Hazura Singh vs Tej Kaur on 28 August, 2001

Punjab-Haryana High Court
Hazura Singh vs Tej Kaur on 28 August, 2001
Equivalent citations: AIR 2002 P H 162, II (2002) DMC 345
Author: M Kumar
Bench: M Kumar


JUDGMENT

M.M. Kumar, J.

1. This is plaintiff-appellant’s appeal against the judgment of the Additional District Judge, Bhatinda, dated 26.3.1979. The learned Additional District Judge, partially reversed the findings returned by the trial Court vide its judgment dated 21.9.1976.

2. Brief facts of the case are that the appellant Hazura Singh filed a suit on 13.10.1971 for possession in respect of land measuring 55 kanals 19 marlas situated at village Kanak Wal Chehlan. The case set up before the courts below is that one Gangan Singh was owner in possession of the suit land who died on 12.9.1966. Surmukh Singh father of Amar Singh (Respondent No. 1) died during the life time of Gangan Singh. The appellant set up a Will alleged to have been executed on 10.9.1966 by Gangan Singh. The plaintiff Appellants produced pedigree table which reads as under:

Dhiana
|

———————————–

             |                                 |
         Karam Singh                       Dial Singh
             |
  Methi Singh-----------------------------     |
                          |                    |
                   Surmukh Singh          Gajjan Singh
                          |      |------------|--
           Gangan   Amar Singh  Hazura          Daughters
            Singh    (defendant)  Singh          of defendants
          (deceased                               No.3
           whose estate
          is in dispute)
          Tej Kaur
          Contesting
          defendant
          No.2 (alleged widow)

 
 

3. The appellant made further averment that Tej Kaur, Respondent No. 1, claimed herself to be the widow of Gangan Singh and took forcible possession of the land without any right. It was alleged that Tej Kaur was not the widow of Gangan Singh and she was never married to him and infact she was wife of one Ram Singh son of Hira Singh and had given birth to 5/6 children from the loins of Ram Singh. Tej Kaur, respondent No. 1, alone contested the suit and the Court proceeded exparte against rest of the respondents. She strongly denied the validity of any will in favour of the appellant-plaintiff. It was further alleged that Gangan Singh would make a huge difference because the Will is alleged to be executed on 10.9.1966. She also strongly controverted the averment of the appellant-plaintiff that he is the legal heir of Gangan Singh deceased.

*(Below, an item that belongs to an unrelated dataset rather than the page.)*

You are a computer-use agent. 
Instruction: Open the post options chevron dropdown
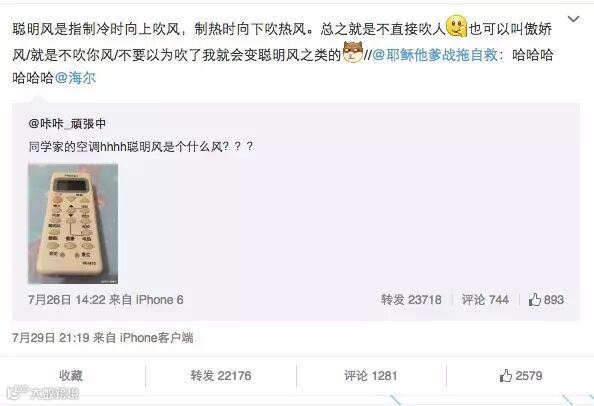(x=574, y=19)
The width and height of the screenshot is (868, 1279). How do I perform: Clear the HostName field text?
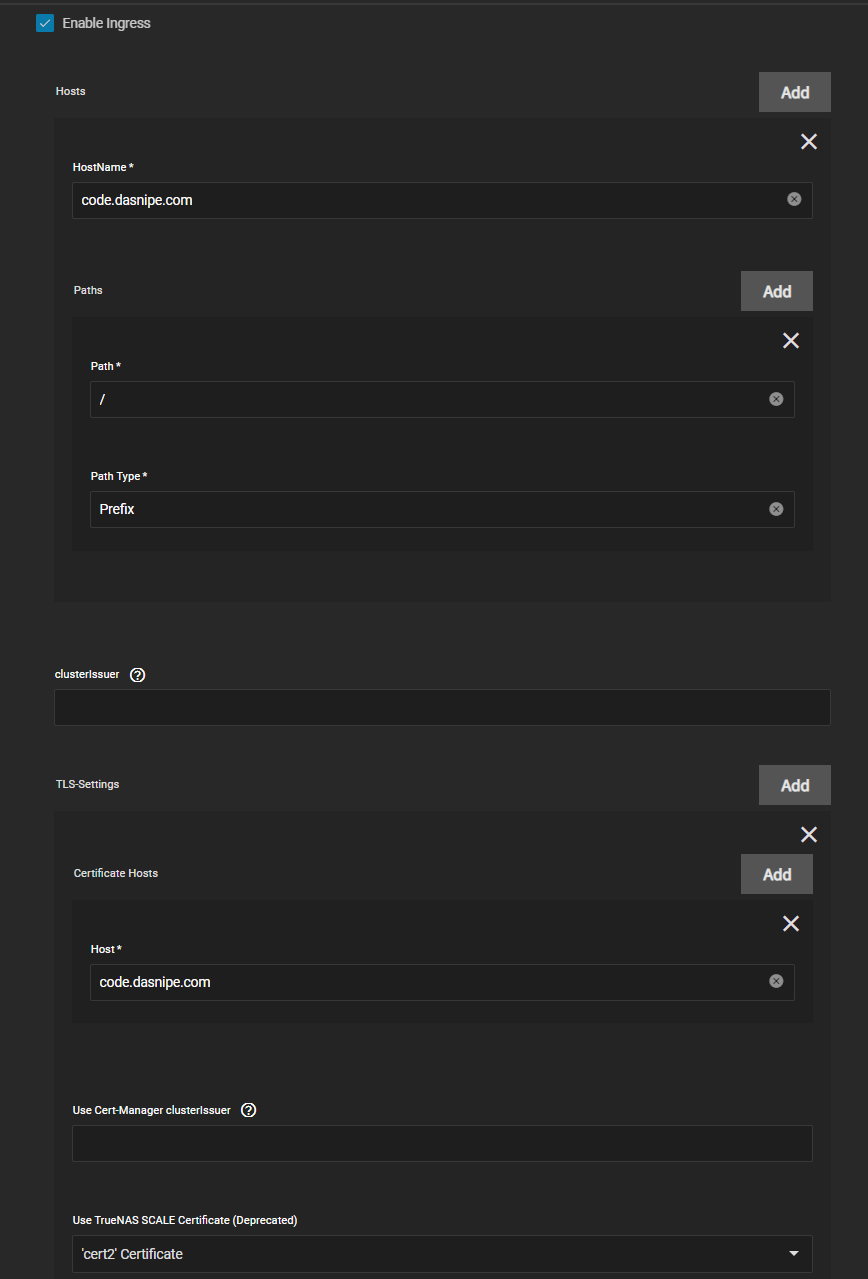coord(794,199)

4. Both the Courts below returned a firm finding of fact that the Will could not have been executed on 10.9.1966 when the Testator himself had died on 9.9.1966. The learned Additional District Judge while affirming the finding of the trial Court categorically concluded that from the evidence on record it would be safe to come to the finding that the propounder of the Will was unable to explain the suspicious circumstances appearing in the evidence to the satisfaction of the Court and the finding of the trial Court was fully justified to discard the Wil. Even before me, the learned counsel for the appellant Shri Tribhuvan Singla has not assailed the finding of the courts below on this issue. Moreover, in my considered opinion, no question of law with regard to discarding of Will could be framed warranting any interference by this Court on this issue in the second appeal.

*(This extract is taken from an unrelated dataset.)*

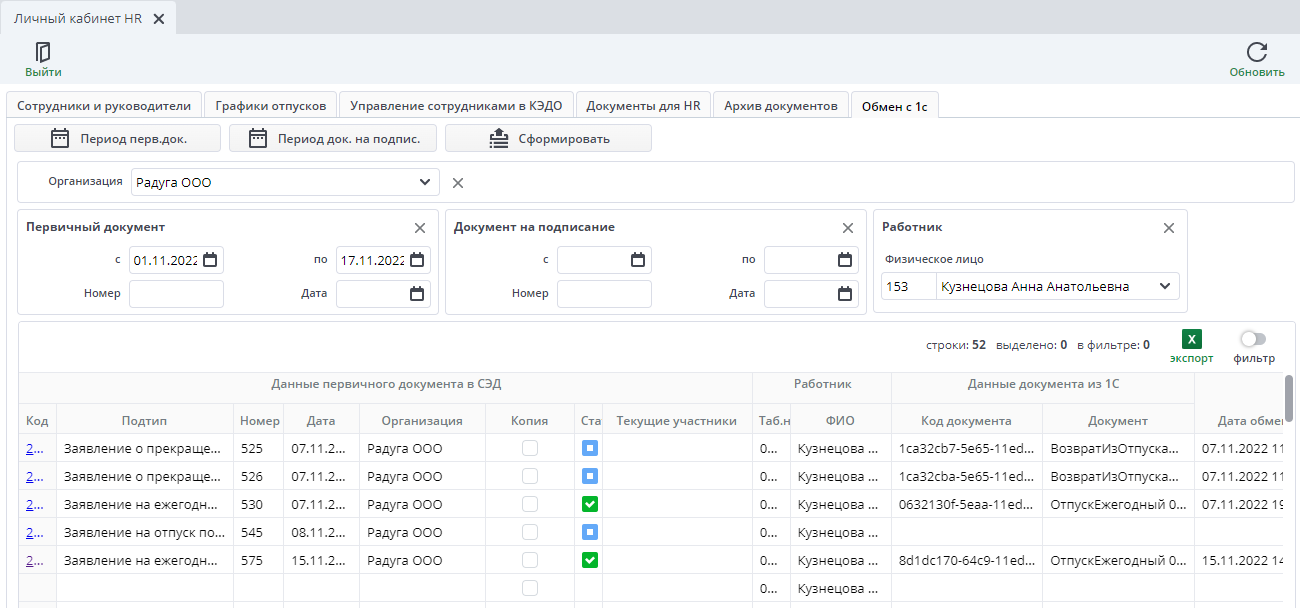
Task: Check Копия checkbox for document 525
Action: coord(530,448)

5. The only question of law which arises for the consideration of this Court as claimed by the Appellant is under:

“Whether cohabitation between man and woman for a long period and from whose loins children are born could lead to the presumption that relation ship between the two was that of a husband and wife?”

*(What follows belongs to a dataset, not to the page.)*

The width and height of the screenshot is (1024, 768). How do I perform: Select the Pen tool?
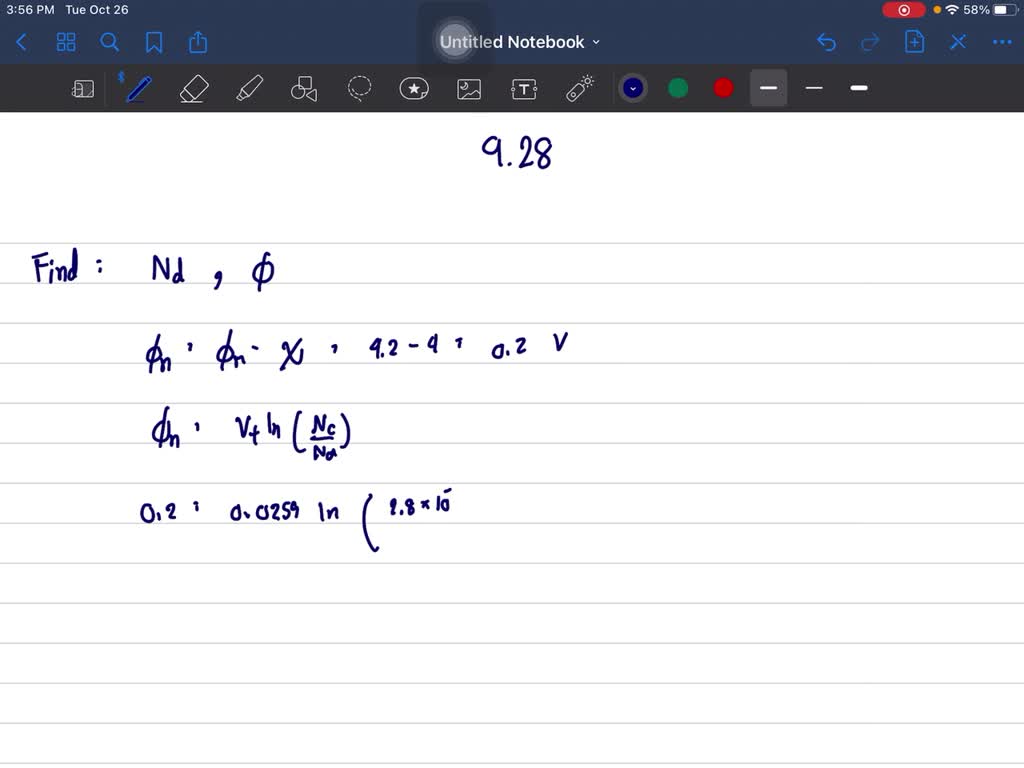pyautogui.click(x=137, y=88)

The trial Court after detailed examination of the overwhelming oral as well as documentary evidence produced by the appellant-plaintiff came to the conclusion that respondent No. 1, Tej Kaur, was the wife of one Ram Singh and was no more widow of Gangan Singh. On this issue, it is worthwhile to quote paragraphs 16, 17 and 18 of the trial Court judgment which are as under:

“There is abundant evidence on the file produced by the plaintiff to show that Tej Kaur had ceased to be the wife of Gangan Singh and she had infact re-married one Ram Singh. There is documentary evidence to prove that she is now the wife of Ram Singh. Ex.P5 is the birth certificate of a child of Tej Kaur and the Child is described as son of Ram Singh. Similarly, the birth certificate Ex.P6 is also of one of the children of Tej Kaur and Ram Singh. Ex.PX is the copy of the Voters List in which Tej Kaur is described as wife of Ram Singh. These documents definitely proved that Tej Kaur is presently wife of Ram Singh and therefrom the presumption under law is drawn that it was after the death of Gangan Singh that she married Ram Singh. A long period of cohabitation by Tej Kaur with Ram Singh will raise a presumption of marriage in my opinion. Besides this documentary evidence there is oral evidence also comprising (…..) by Kishan Singh who is the relation of Ram Singh, as the grand daughter of his uncle is manned to Jang Singh who is brother of Ram Singh. He deposes that he had been seeing Tej Kaur with Ram Singh since 1947. PW 7 also deposes and identifies Tej Kaur who was present in the Court that she is the wife of Ram Singh. In the cross-examination he has given the description of the house of Ram Singh, where it is located.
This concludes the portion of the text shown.